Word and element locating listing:

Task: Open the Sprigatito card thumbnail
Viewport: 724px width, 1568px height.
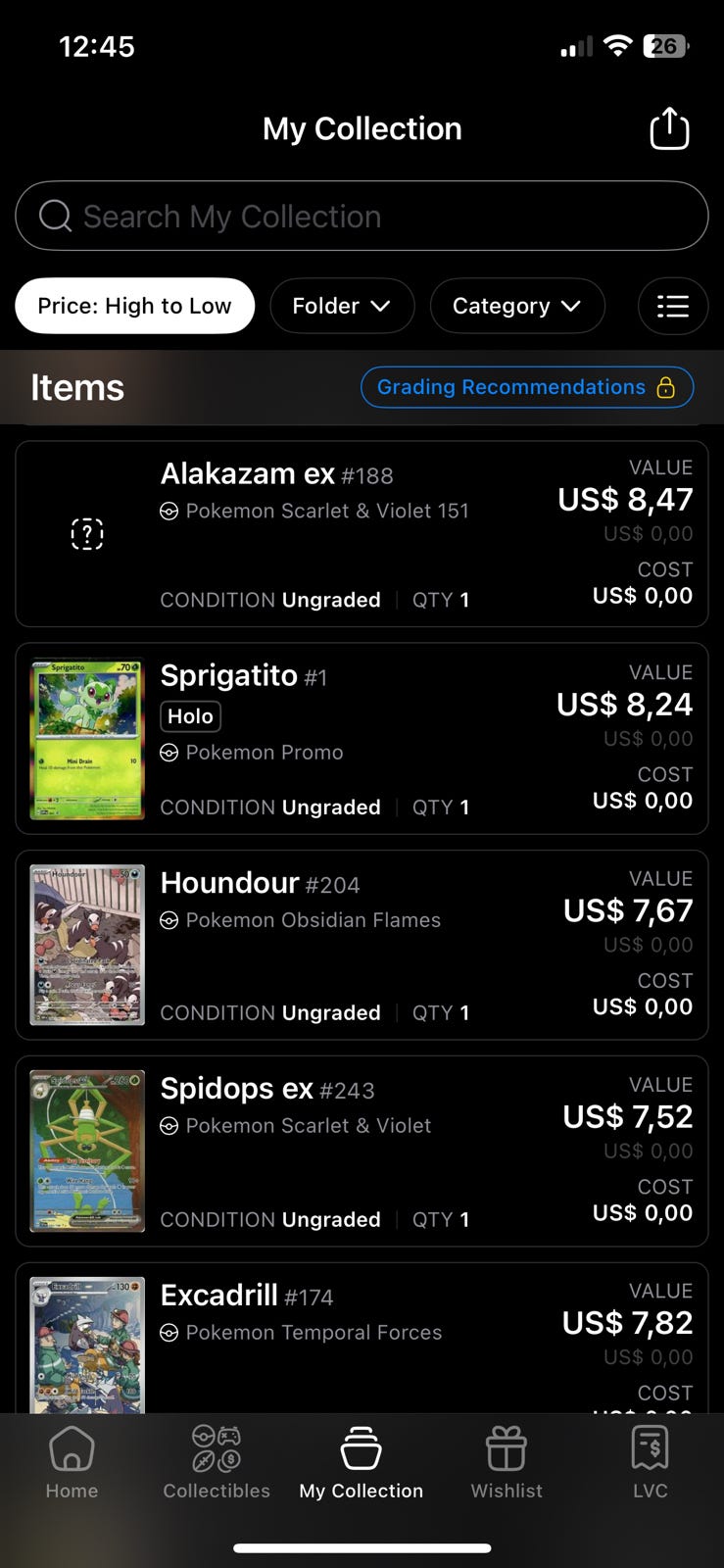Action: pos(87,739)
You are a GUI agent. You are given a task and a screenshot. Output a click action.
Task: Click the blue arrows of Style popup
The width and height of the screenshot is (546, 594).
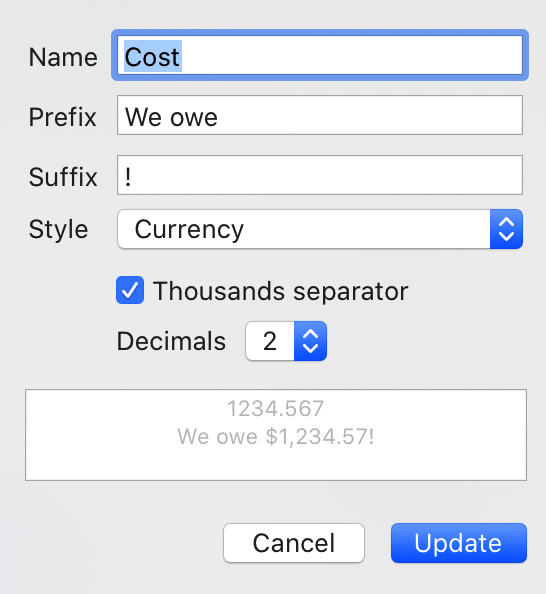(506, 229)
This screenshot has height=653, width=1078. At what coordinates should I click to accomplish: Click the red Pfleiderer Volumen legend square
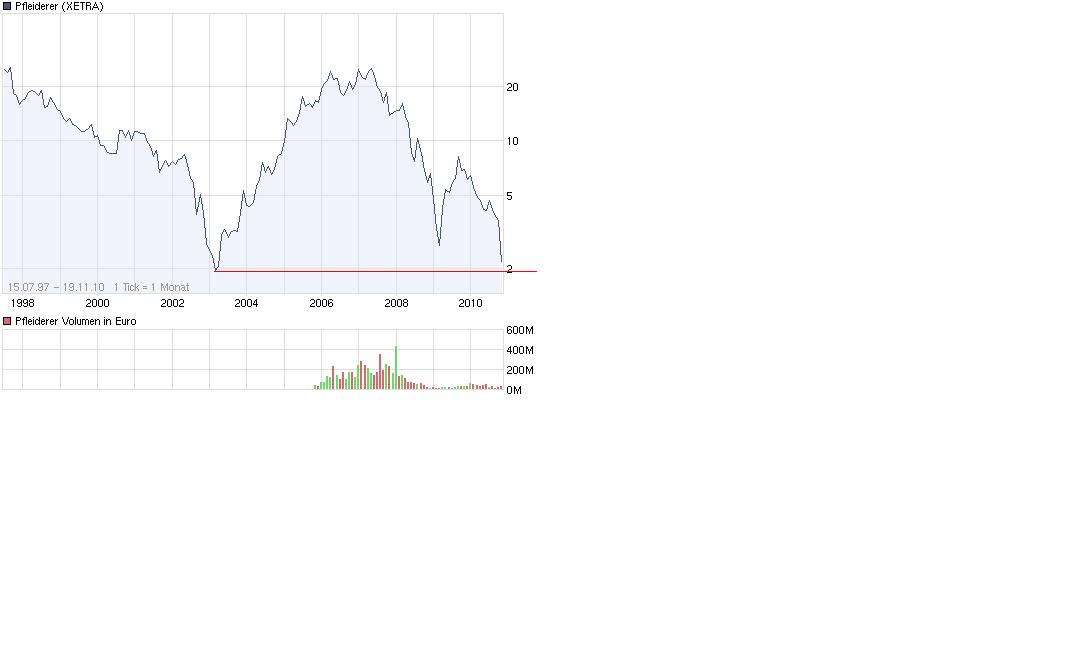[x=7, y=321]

### [TASK DIRECTIONS]
Convert every line of the listing into a JSON list of strings, one string per line, skipping blank lines and leaving the pictures out.

### [PROBLEM SOLUTION]
[
  "Task: Open the Sprigatito card thumbnail",
  "Viewport: 724px width, 1568px height.",
  "Action: pos(87,739)",
  "You are a GUI agent. You are given a task and a screenshot. Output a click action.",
  "Task: Click the blue arrows of Style popup",
  "The width and height of the screenshot is (546, 594).",
  "(506, 229)",
  "This screenshot has height=653, width=1078. At what coordinates should I click to accomplish: Click the red Pfleiderer Volumen legend square",
  "[x=7, y=321]"
]